During the past few years, I have done more than my share of navigating through the emotional and practical aspects of my treatment for mantle cell lymphoma. While in the back of my mind, the broader questions — Why me? How long will I live? — remain.
Tips to help
Once I got over the initial anger and depression after the initial diagnosis (and after my relapse), I found these practical tips and approaches helped me and my family get through it all:
Be thankful for what you have. I’m unlucky. I have an aggressive form of lymphoma that can be treated, not cured. However, if I’m unlucky with cancer, I’m lucky in the strong support of my wife, family and friends on the emotional and practical side.
I also have a good benefits plan, so I have no financial worries. And whenever I go to the hospital, I am reminded that there are people worse off than me.
Take it one step at a time. I could not process all the information and treatment plan at the same time. I couldn’t worry about whether the allo SCT would work and whether I would get GvHD at the same time. The best advice I got from the medical team was to take it step by step.
Worry about the current stage, not the future. By dividing treatment into “chewable chunks,” I could also celebrate each milestone — getting through each round of chemo, getting past the first month post-transplant, making it to the 100-day milestone.
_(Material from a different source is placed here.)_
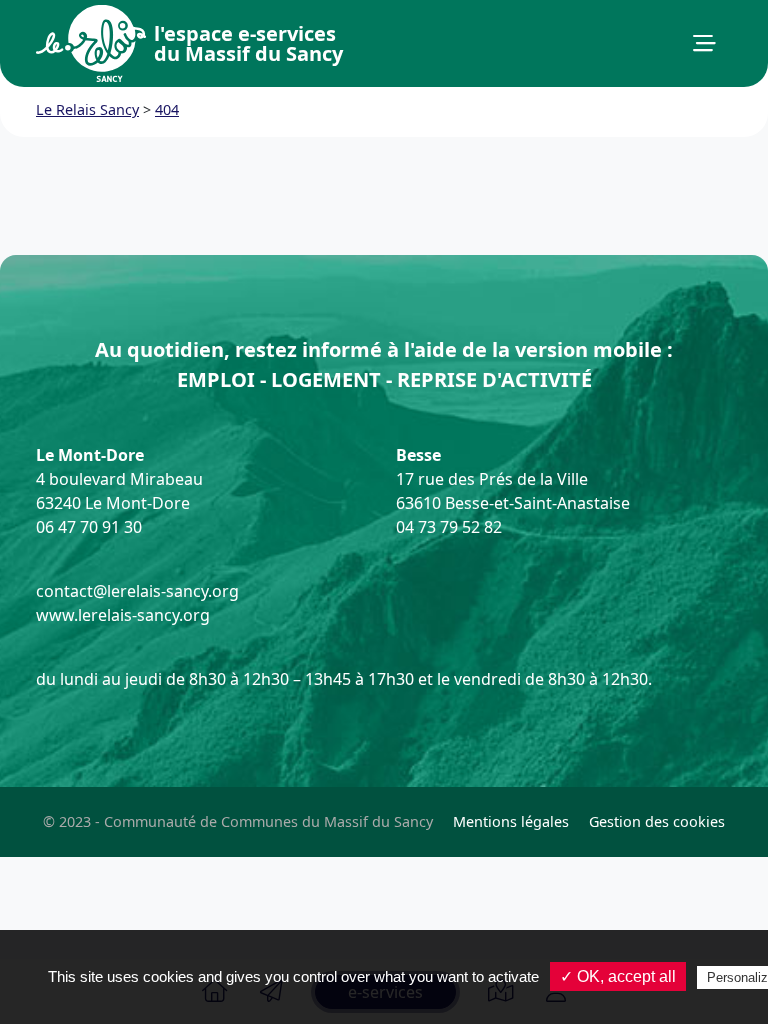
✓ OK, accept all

Don’t get spooked by the stats. In my case, the stats are awful (overall, 50% to 60% mortality within one year). But these are averages, I’m an individual.
I took the stats seriously. But also, with my medical team, placed the stats in the context of my age, general health and previous treatment, all of which improved my odds. Some doctors were better than others in walking me through this.
Research, but not over-research. At the beginning, I spent far too much time trolling the web for medical information and patient experiences. After a while, I found my balance between enough information to be knowledgeable but not so much to become obsessive and worry even more.
I also found that a lot of information was dated, and it was better to focus on getting more recent information from my medical team.
Own your file. It was my life at stake, and I needed to manage my information and interactions with my medical team. I started a binder, organized by topic, and then switched to an iPad to take notes for my appointments.
I always would come prepared with questions for my doctors and, given previous notes, could challenge them when treatment directions would change. My medical team knew me as an empowered and prepared patient, and it strengthened our relationship and my understanding of the why.
Of course, these practical suggestions need to be complemented by a deeper reflection on what you want your life to be, during and post-treatment.
None of these make the journey easy or diminish what’s a hard road. However, together, they all helped make it more manageable for me and my family.